### What is expected
Locate every line in the items below that contains the word "Expand", and copy each of those lines.

==================================================

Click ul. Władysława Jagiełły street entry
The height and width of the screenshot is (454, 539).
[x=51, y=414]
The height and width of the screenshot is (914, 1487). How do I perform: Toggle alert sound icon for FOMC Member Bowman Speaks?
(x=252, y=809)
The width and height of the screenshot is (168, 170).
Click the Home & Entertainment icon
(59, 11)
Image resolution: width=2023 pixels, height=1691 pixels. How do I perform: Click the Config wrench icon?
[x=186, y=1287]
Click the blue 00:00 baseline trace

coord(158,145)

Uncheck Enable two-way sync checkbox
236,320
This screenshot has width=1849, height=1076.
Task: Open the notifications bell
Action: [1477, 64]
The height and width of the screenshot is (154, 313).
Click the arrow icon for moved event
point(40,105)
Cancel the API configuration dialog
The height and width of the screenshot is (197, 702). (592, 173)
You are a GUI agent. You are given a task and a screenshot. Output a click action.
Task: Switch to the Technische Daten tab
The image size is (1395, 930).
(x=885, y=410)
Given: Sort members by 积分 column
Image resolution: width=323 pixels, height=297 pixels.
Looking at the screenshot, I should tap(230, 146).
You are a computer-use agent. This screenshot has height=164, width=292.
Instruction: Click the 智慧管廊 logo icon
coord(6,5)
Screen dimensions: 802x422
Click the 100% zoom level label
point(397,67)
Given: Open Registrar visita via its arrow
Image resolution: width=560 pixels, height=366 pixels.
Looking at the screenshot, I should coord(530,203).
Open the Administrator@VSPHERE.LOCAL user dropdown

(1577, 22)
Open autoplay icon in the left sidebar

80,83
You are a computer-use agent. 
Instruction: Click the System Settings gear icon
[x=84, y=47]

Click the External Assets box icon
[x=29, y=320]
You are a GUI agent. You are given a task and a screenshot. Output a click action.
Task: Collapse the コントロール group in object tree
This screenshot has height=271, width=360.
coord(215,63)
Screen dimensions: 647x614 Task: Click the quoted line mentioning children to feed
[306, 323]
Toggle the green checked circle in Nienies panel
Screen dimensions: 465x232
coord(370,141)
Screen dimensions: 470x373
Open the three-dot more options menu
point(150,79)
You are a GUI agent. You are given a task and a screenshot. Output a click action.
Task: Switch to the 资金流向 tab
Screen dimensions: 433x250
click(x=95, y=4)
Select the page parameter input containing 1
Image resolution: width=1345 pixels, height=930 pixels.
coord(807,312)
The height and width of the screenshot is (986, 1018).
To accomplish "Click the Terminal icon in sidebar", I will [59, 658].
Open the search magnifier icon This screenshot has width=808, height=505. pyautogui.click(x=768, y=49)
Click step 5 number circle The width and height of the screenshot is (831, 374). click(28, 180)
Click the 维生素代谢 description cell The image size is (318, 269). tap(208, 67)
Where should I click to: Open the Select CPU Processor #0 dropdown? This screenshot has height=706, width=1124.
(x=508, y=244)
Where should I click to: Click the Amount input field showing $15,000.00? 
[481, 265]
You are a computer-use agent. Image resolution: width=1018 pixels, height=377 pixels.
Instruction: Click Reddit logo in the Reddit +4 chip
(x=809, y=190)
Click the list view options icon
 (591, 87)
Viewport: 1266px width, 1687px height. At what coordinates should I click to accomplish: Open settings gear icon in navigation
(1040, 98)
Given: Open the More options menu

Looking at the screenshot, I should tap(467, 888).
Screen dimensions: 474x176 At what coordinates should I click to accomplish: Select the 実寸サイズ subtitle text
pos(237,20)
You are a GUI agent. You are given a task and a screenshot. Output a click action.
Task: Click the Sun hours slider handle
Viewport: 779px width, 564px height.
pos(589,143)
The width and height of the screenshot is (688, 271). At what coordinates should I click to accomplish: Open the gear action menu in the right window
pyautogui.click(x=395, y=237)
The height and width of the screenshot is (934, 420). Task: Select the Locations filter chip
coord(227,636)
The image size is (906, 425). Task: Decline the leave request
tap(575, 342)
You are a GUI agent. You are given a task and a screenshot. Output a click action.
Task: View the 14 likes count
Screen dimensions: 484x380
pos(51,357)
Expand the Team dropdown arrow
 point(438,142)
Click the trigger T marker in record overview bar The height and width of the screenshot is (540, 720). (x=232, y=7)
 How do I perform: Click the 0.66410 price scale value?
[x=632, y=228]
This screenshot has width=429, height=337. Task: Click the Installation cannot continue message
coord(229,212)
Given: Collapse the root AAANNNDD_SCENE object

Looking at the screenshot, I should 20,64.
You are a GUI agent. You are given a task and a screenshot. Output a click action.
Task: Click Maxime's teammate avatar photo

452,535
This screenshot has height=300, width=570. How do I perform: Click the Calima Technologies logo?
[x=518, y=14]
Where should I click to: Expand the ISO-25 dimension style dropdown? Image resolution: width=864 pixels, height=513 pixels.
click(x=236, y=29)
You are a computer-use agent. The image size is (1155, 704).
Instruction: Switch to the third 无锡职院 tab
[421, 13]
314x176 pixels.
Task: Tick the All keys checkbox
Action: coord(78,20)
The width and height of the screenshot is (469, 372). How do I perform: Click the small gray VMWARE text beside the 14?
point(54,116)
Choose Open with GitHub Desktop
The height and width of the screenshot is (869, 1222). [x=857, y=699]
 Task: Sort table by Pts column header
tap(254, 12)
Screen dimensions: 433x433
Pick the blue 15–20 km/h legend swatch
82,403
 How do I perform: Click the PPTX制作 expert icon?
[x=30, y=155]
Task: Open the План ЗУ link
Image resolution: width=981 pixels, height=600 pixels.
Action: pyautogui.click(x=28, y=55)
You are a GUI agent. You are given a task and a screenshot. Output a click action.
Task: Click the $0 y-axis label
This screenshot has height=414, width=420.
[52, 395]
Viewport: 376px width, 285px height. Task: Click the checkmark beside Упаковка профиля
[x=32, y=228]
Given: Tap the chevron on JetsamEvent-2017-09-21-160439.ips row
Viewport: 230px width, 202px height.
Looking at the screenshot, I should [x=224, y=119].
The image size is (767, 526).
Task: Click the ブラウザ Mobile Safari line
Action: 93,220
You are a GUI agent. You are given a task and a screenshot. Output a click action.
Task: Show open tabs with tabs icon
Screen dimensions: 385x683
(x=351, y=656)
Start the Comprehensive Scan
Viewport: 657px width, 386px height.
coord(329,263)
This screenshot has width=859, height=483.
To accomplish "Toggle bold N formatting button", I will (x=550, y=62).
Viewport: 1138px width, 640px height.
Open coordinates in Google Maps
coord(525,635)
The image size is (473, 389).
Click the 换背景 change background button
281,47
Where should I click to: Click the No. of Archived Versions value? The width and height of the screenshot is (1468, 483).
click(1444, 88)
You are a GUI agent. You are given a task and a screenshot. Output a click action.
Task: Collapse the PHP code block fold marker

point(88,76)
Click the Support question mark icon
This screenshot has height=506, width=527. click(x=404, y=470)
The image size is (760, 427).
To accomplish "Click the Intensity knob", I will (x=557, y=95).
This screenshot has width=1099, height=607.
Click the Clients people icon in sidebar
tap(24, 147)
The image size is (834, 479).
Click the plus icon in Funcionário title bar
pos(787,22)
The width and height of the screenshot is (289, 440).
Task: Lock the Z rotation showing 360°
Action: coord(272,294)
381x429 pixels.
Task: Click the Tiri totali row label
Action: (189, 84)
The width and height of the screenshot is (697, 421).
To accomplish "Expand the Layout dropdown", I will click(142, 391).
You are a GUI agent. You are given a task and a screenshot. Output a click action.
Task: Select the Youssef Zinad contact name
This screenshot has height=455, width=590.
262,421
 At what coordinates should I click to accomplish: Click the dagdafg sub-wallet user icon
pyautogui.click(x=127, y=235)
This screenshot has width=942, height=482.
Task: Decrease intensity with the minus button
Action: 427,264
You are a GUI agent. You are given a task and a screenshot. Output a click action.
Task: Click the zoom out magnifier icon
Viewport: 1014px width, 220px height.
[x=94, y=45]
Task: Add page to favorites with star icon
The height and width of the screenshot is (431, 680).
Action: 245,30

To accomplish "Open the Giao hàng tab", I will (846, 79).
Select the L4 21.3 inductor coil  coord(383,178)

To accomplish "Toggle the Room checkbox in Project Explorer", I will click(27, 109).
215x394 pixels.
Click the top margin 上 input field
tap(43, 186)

==================================================

### Result of the task
Expand the Team dropdown arrow
Where should I click to: Expand the ISO-25 dimension style dropdown? Image resolution: width=864 pixels, height=513 pixels.
To accomplish "Expand the Layout dropdown", I will click(142, 391).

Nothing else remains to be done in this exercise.